Edinburgh reinforces top tech hub status as digital jobs soar
Edinburgh has reinforced its status as one of the UK’s leading tech hubs, with digital jobs growth rocketing by three times the national average.
The number of capital jobs in the digital tech sector soared to more than 48,100 in 2017, growing at a rate three times faster than the national average, according to a report released today by entrepreneur network Tech Nation.
It found Edinburgh’s tech sector contributed revenues of nearly £4 billion to the economy last year and now employs almost 60,000 people.
One in five job vacancies currently advertised in Edinburgh is in the tech sector, with the city offering the UK’s highest industry salaries, after London.
The report adds that the difference between cost of living in the two cities enhances Edinburgh’s appeal, while the city’s average tech job pays £42,500, almost 15 per cent more than the average non-tech counterpart.
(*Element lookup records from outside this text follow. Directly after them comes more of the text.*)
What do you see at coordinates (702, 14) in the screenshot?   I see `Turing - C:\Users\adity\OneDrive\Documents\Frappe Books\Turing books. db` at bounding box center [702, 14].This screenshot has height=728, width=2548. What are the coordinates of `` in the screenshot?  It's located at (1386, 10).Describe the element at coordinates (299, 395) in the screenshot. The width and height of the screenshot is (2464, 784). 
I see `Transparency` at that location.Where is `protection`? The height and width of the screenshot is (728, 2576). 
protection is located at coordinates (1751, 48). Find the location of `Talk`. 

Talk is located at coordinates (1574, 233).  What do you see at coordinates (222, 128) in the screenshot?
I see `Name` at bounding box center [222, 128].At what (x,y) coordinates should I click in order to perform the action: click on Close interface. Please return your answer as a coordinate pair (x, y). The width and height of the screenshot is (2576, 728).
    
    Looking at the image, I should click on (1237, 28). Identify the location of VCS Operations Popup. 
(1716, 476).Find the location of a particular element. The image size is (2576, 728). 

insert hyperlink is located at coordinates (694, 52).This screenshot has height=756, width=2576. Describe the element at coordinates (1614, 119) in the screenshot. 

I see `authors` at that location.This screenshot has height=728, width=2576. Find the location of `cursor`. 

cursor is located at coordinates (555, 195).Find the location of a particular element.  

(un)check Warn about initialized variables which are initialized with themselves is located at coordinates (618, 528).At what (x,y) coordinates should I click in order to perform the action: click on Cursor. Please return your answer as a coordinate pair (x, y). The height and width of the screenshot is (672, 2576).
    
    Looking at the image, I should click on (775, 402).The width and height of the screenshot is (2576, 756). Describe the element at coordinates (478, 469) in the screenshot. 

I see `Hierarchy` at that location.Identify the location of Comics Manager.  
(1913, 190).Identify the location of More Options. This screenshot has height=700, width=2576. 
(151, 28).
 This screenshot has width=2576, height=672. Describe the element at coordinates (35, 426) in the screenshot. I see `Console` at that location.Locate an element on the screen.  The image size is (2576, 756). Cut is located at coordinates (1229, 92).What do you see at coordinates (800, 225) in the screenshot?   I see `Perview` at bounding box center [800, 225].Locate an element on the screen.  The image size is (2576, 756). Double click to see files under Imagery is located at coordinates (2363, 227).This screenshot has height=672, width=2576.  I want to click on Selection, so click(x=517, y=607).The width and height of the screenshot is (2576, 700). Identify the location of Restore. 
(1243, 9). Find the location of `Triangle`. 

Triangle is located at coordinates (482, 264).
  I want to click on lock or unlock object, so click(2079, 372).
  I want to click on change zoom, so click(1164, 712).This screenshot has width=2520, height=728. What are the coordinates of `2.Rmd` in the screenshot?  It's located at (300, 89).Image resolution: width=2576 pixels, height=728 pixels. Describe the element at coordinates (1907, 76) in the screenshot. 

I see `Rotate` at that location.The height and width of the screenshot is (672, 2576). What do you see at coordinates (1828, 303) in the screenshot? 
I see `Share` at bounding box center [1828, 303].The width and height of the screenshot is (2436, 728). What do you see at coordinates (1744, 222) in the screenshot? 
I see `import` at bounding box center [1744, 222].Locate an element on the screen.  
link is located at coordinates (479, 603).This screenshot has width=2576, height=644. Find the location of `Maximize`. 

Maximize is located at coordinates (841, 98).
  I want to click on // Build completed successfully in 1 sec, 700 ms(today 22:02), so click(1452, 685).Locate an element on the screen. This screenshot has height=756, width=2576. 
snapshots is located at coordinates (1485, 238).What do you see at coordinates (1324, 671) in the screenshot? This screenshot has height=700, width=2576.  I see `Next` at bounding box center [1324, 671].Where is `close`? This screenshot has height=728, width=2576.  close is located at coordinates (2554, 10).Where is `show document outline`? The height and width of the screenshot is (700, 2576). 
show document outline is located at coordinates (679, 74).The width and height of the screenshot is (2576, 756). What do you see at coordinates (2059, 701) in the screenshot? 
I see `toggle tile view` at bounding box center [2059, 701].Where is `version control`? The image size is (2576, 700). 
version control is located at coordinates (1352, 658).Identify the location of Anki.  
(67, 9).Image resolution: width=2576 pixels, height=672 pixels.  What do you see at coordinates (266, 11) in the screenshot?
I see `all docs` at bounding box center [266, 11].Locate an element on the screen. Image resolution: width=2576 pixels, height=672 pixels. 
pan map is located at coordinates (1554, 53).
The Scottish capital is also responsible for creating three of the UK’s tech unicorns: travel comparison site Skyscanner, fantasy sports platform FanDuel and data consultancy group Wood Mackenzie.
In honour of the city’s achievements Tech Nation will today kick off the Bright Tech Series – a national tour aimed at tackling recruitment and skills challenges in the industry – at Edinburgh’s Codebase, the largest tech incubator in the UK.
Tech Nation’s head of insights George Windsor and entrepreneur engagement manager Hazel Gibbens will host the event.
Windsor said: “Edinburgh has established itself as a thriving tech hub not just in Scotland but across the whole of the UK.
“The Tech Nation report reveals it has played a key role in the success of the UK’s booming tech sector, contributing billions into the economy and the city and punching well above its weight to beat UK averages for job creation, salaries and digital tech turnover.”
Vicky Brock, chief executive and founder of Edinburgh online security firm Vistalworks, added: “A supportive network of entrepreneurs and an active investment scene, coupled with world-class universities - and the fact that it’s such a friendly and beautiful part of the world to live in - combine to make [Scotland] a truly unique place to run a digital tech business.”
Recent figures for venture capital investment into the UK tech sector showed that 2019 is on track to become an exceptional year, with Scottish tech firms raising $53 million (£43m) in funding so far.
The UK total currently stands at $6.7bn.
Digital secretary Nicky Morgan said: “Scotland’s tech scene is leading the way in the development of cutting-edge cyber security, clean growth technologies and it has already produced three of the UK’s leading billion dollar tech companies, helping to strengthen the UK’s reputation as Europe’s leading tech hub.”